- Film poster
- Directed by: Halder Gomes Gerson Sanginitto
- Written by: Najla Ann-Doori (story & writer) Andrew Pletcher (writer)
- Starring: Heather Donahue Bill Cobbs Lisa Crilley Brandon Quinn Sammy Sheik Michael Raye
- Distributed by: Reef Pictures Lionsgate (DVD)
- Release date: April 2008;
- Running time: 84 minutes.
- Country: United States
- Language: English

= The Morgue =

The Morgue is a 2008 direct-to-DVD horror film directed by Halder Gomes and Gerson Sanginitto, written by Najla Ann Al-Doori and Andrew Pletcher, and starring Heather Donahue in her final role before her retirement.

==Plot synopsis==

The protagonist Margo Dey is paying her way through college by working part-time in a morgue.

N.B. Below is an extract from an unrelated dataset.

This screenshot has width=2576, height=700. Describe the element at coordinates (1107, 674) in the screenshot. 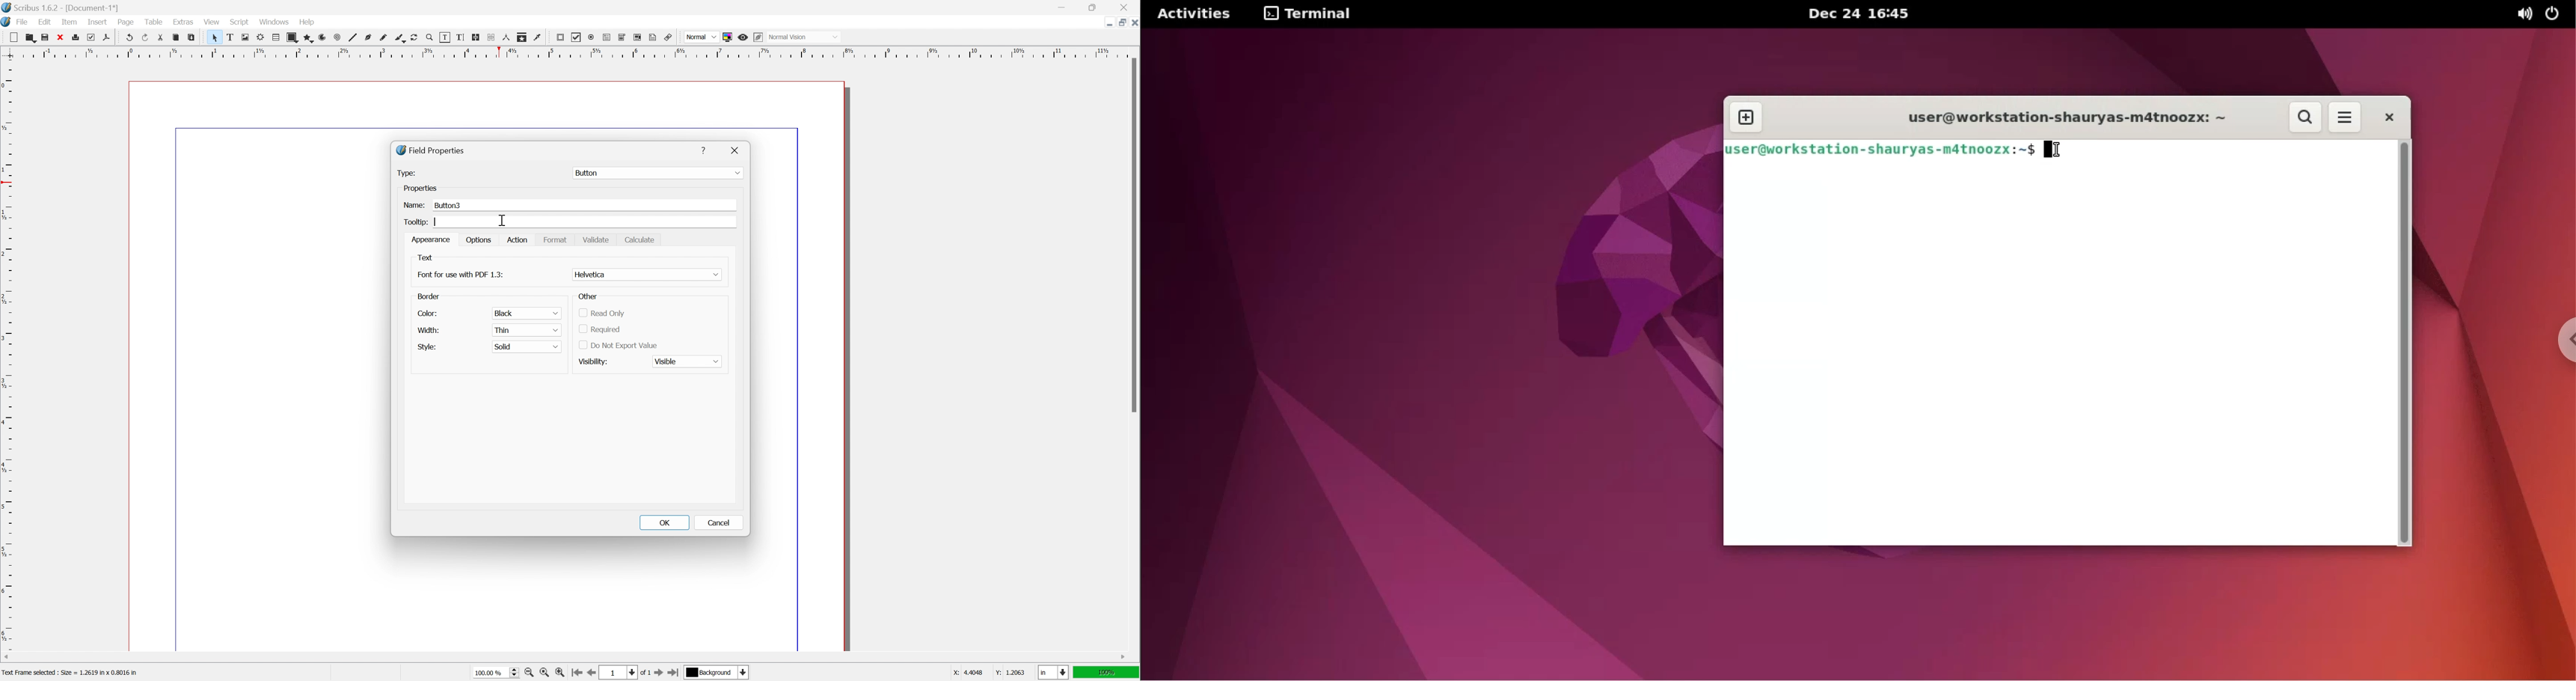

I see `100%` at that location.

Her only living companion in the long nights at the morgue is George, the night watchman, who is stricken with grief from the loss of his daughter. As the story unfolds more characters, including Jill, a frightened young girl, are introduced.

== Critical reception ==

Allan Dart, writing for Fangoria, found the directors Gomes and Sanginitto went for psychological suspense instead of mere gore, but felt the film was predictable. Dread Central called it "cheap fun, better than expected, but come the next day you'll hardly remember its name."